«Unsere Eltern im Himmel haben uns verkuppelt»
SCHAFFHAUSEN. Die Mutter verloren, vom Freund betrogen: Als Nina* sich auf Tinder anmeldete, hatte sie wenig Hoffnung.
Vorletztes Jahr erkrankte meine Mutter an Brustkrebs und ich zog zu ihr, um ihr in der Bäckerei auszuhelfen. Eine Woche arbeiteten wir zusammen, dann wurde Mama zu schwach. Im Dezember starb sie dann. Ich kümmerte mich um den Betrieb. Es war sehr streng, das Weihnachtsgeschäft stand vor der Tür, dazu die Trauer und die administrative Arbeit nach einem Todesfall. Mein Freund unterstützte mich nicht, er verstand nicht, was ich durchmachte. Nach den Festtagen brach ich zusammen: Ich hatte ein Burn-out, brauchte professionelle Hilfe.

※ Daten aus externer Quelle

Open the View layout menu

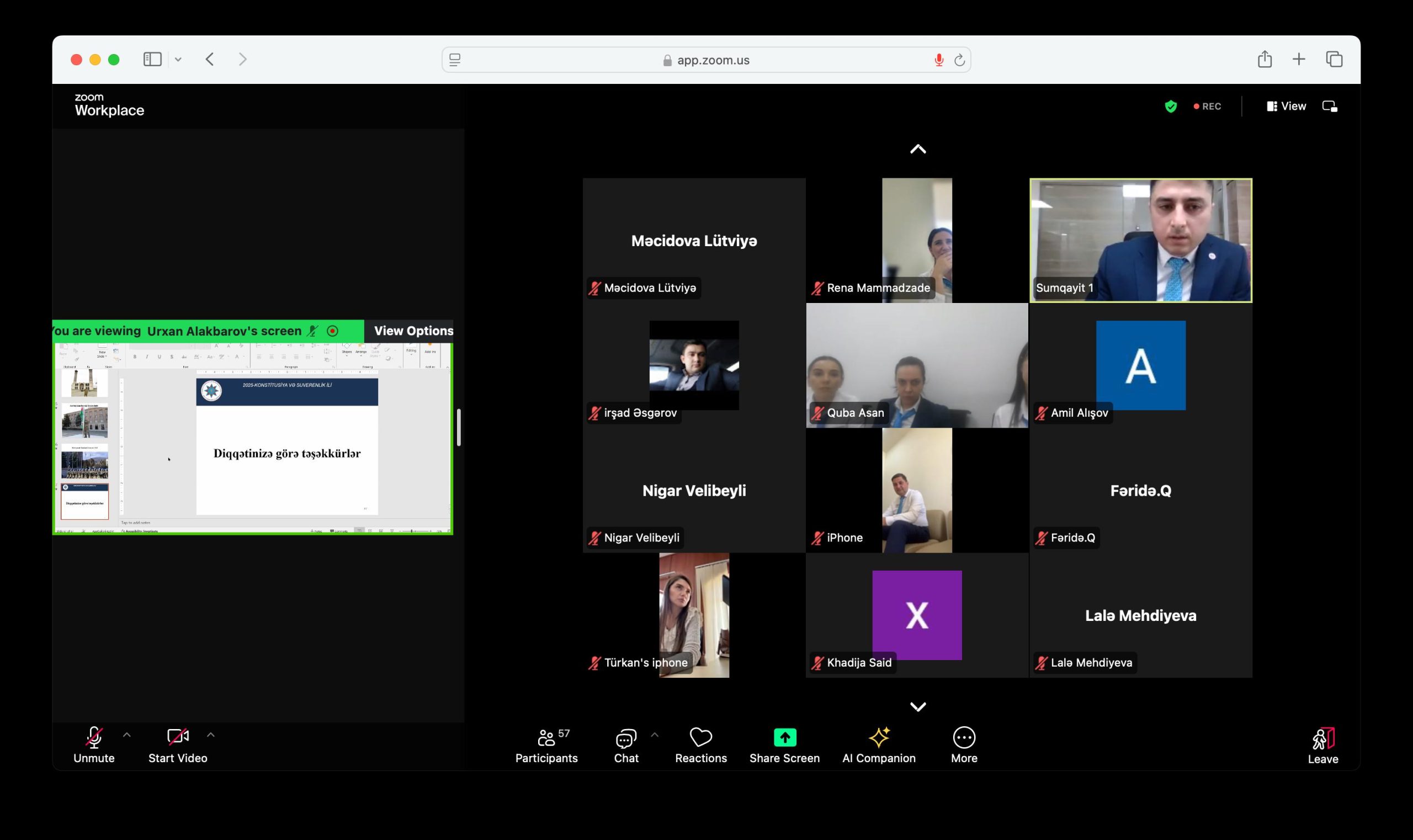click(x=1286, y=107)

Im Januar waren Ferien in Thailand geplant. Mein Freund flog vor mir hin. Als ich ankam, gestand er mir, dass er mich betrogen hatte – mit einer thailändischen Prostituierten! Das war das Ende. Ohne grosse Hoffnung meldete ich mich auf Tinder an. Dort sah ich Tim.* Ich schrieb ihm und sagte offen, dass ich mich in einem Tief befände. Er meinte, ihm gehe es gleich. Wir fanden heraus, dass beide seit kurzem getrennt waren und eben erst einen Elternteil an Krebs verloren hatten. Als wir uns die Todesanzeigen zeigten, sahen wir, dass meine Mama und sein Vater beide am 16. Dezember 2018 gestorben sind. Das hat uns geflasht. Unsere Freunde wissen nicht, wie sich der Verlust eines Elternteils
anfühlt jedoch diese – verbindet uns Erfahrung. Unsere Beziehung gingen wir langsam an. Irgendwann küssten wir uns und Tim hat gesagt, wie verliebt er sei. Wir stellen uns gern vor, wie unsere Eltern im Himmel uns verkuppelt haben. Das mit uns passt einfach.